European Parliament, resolution on the situation of Roma women in the European Union (2005/2164(INI)), 1 June 2006

“The Committee, while acknowledging the progress made in the past few months, notes with concern that Roma, Ashkali and Egyptian internally displaced persons (IDPs) living in camps in lead-polluted areas in north Mitrovica since 1999 have been relocated only recently, although the negative effects on the health of the communities concerned were known since mid-2004. The Committee is also concerned about the limited extent of consultation with the IDP communities prior to their relocation, the proximity of the temporary relocation camp Osterode to one of the contaminated sites, and the failure to provide medical follow-up treatment to the affected persons (art. 6).

UNMIK should ensure that the remaining inhabitants of lead-contaminated IDP camps, as well as those temporarily transferred to the Osterode camp, are relocated to environmentally safe areas, following their consultation in accordance with the Guiding Principles on Internal Displacement (E/CN.4/1998/53/Add.2), and that the victims of lead contamination are provided with adequate medical treatment and access to effective remedies to seek and obtain compensation for any damage caused to their health.”

Concluding Observations of the Human Rights Committe, 14 August 2006

“This has been a painful chapter in the lives of the IDPs concerned, whom circumstances connived to keep in extremely unhygienic and adverse living conditions in the camps. I congratulate the parents who took the difficult decision to cooperate in their temporary relocation to Osterode for the safety of their children who are particularly vulnerable to lead-induced health hazards”.

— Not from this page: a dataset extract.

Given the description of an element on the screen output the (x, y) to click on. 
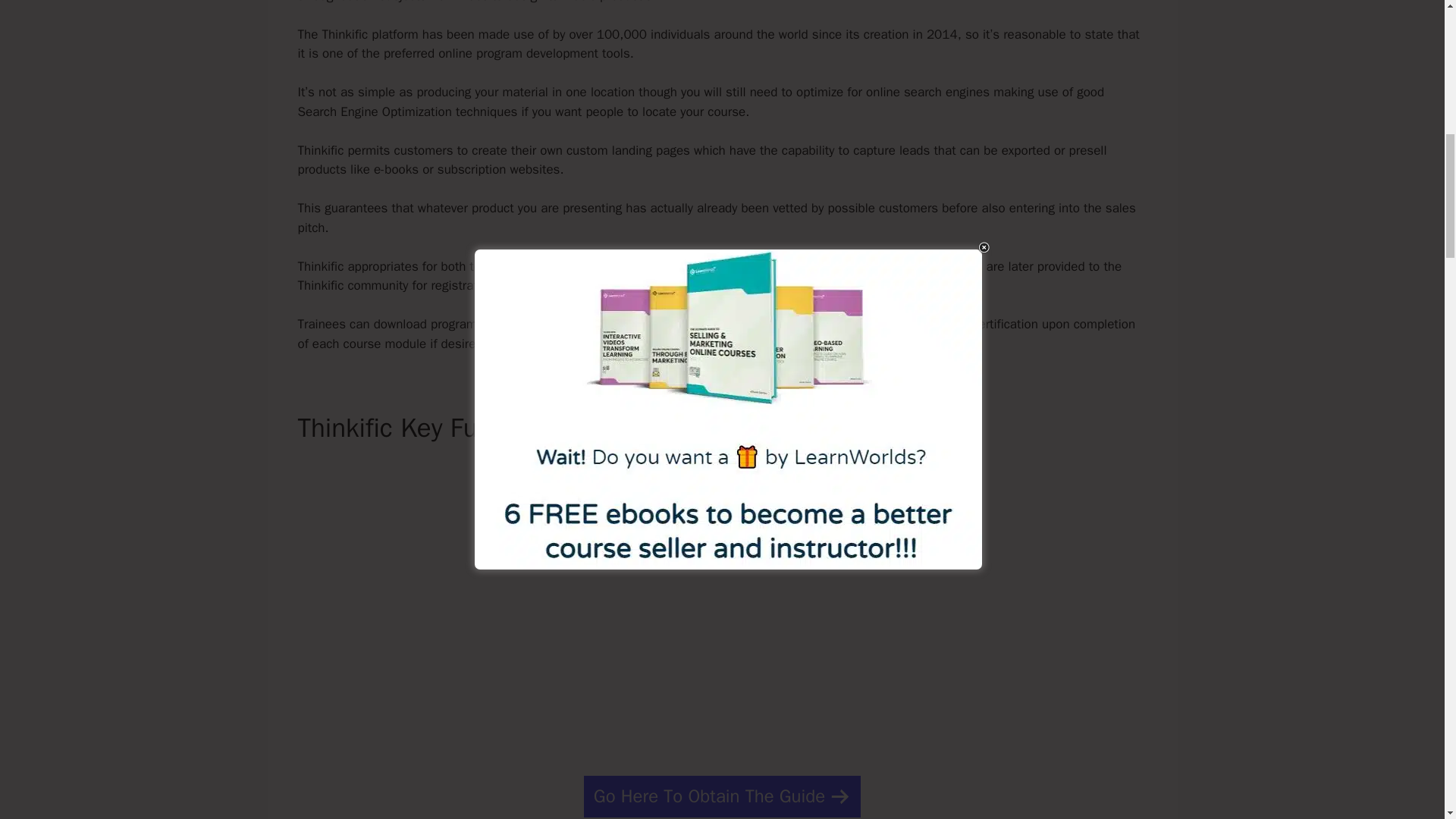
Scroll back to top (1406, 720)
Go Here To Obtain The Guide (721, 796)
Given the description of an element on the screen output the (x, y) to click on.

Joachim Rücker, Special Representative of the UN Secretary-General in Kosovo (SRSG), 1 September 2006

“Camp Osterode is a well-organised and properly managed camp. Medical treatment has been offered to camp inhabitants to combat lead poisoning. The children are able to attend their old school in the northern part of Mitrovicë/Mitrovica with the aid of transport organised by the school principal, and there is a pre-school on the camp site. Complaints about the number of toilet facilities have decreased after the camp management installed a number of new ones. An official working for the camp management informed the Ombudsperson Institution that there were still problems with the water and plumbing supply, although one of the main reasons for this appeared to be the constant theft of parts, keys and locks. There have been some recent complaints regarding the lack of medicine and the closure of a medical centre in Camp Osterode as a result of budget cuts.”